South Africa: The Cordoned Heart
Photographs by twenty South African photographers with text by Dr. Francis Wilson, foreword by Bishop Desmund Tutu, edited by Omar Badsha. Associate editors, Alex Harris and Margaret Sartor.
Book and jacket design by Margaret Sartor.
W.W. Norton & Company and The Gallery Press in association with the Center for Documentary Studies at Duke University, 1986
Essays by 20 South African photographers prepared for The Second Carnegie Inquiry into Poverty and Development in Southern Africa. It is crucial to remember that these 20 South African photographers are patriots in the best sense of that world. The photographs of South Africa: The Cordoned Heart were made as an impassioned plea for change to their own countrymen and women - to end Apartheid. Bishop Desmond Tutu, said “This Carnegie Inquiry is about such ordinary people and the pictures bring them very much to life. I commend South Africa: The Cordoned Heart very warmly”. The editor and one of the photographers, Omar Badsha, is one of South Africa’s foremost documentary photographers, artists, political and trade union activists and an historian. He is an award winning artist and photographer and has exhibited extensively in South Africa and internationally. Badsha is considered one of the early pioneers of “resistance art” in the early 1960s. He became an anti-apartheid activist during his high schools days and he went on to play a significant role in that country’s liberation history. He was one of the activists who revived the Natal Indian Congress in the 1970s and the independent left wing trade union movement that grew out of the famous 1973 Durban strikes. Badsha established and was the first secretary of the Chemical Workers Industrial Union.

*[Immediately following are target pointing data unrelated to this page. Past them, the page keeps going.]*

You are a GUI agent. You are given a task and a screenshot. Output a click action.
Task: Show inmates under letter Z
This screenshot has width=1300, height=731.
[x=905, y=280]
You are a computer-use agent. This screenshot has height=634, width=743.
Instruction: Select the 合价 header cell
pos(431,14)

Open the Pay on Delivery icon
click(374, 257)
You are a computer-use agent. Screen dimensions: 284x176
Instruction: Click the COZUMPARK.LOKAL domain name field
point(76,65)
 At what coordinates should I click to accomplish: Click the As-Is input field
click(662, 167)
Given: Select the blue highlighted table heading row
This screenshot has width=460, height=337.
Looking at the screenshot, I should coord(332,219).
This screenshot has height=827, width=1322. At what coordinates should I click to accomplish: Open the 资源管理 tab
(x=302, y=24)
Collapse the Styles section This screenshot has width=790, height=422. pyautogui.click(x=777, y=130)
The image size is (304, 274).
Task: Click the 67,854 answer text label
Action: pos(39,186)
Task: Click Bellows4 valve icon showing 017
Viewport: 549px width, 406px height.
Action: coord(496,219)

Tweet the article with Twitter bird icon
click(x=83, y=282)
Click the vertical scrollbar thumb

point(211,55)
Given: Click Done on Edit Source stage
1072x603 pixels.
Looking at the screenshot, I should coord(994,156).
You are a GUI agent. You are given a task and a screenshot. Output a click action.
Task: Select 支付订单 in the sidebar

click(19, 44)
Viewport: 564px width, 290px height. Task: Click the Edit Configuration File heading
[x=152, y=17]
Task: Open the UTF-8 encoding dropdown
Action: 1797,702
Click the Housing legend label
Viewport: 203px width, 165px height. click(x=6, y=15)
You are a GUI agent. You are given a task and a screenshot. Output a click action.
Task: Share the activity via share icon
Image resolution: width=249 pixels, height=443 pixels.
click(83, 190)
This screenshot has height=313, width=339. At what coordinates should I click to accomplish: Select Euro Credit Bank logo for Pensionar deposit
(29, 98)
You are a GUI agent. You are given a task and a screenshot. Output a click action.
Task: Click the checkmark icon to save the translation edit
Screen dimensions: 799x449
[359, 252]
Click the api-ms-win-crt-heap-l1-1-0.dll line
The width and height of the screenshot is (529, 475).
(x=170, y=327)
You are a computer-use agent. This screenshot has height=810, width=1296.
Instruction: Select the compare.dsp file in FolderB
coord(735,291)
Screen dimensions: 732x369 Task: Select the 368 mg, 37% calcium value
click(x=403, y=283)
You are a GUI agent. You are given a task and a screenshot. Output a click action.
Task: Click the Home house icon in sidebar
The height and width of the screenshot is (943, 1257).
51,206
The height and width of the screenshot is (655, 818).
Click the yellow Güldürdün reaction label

He was detained, harassed, and had a book of his “Letter To Farzanah” banned in the late seventies. He was one of those who was denied a passport and never allowed to travel outside the country until 1990. He is the author of a number of photographic books and was the co-founder of the famous South African photographers collective, Afrapix. Afrapix was a collective agency of amateur and professional photographers who opposed Apartheid in South Africa and documented South Africa in the 1980s. The group was established in 1982 and dissolved itself in 1991.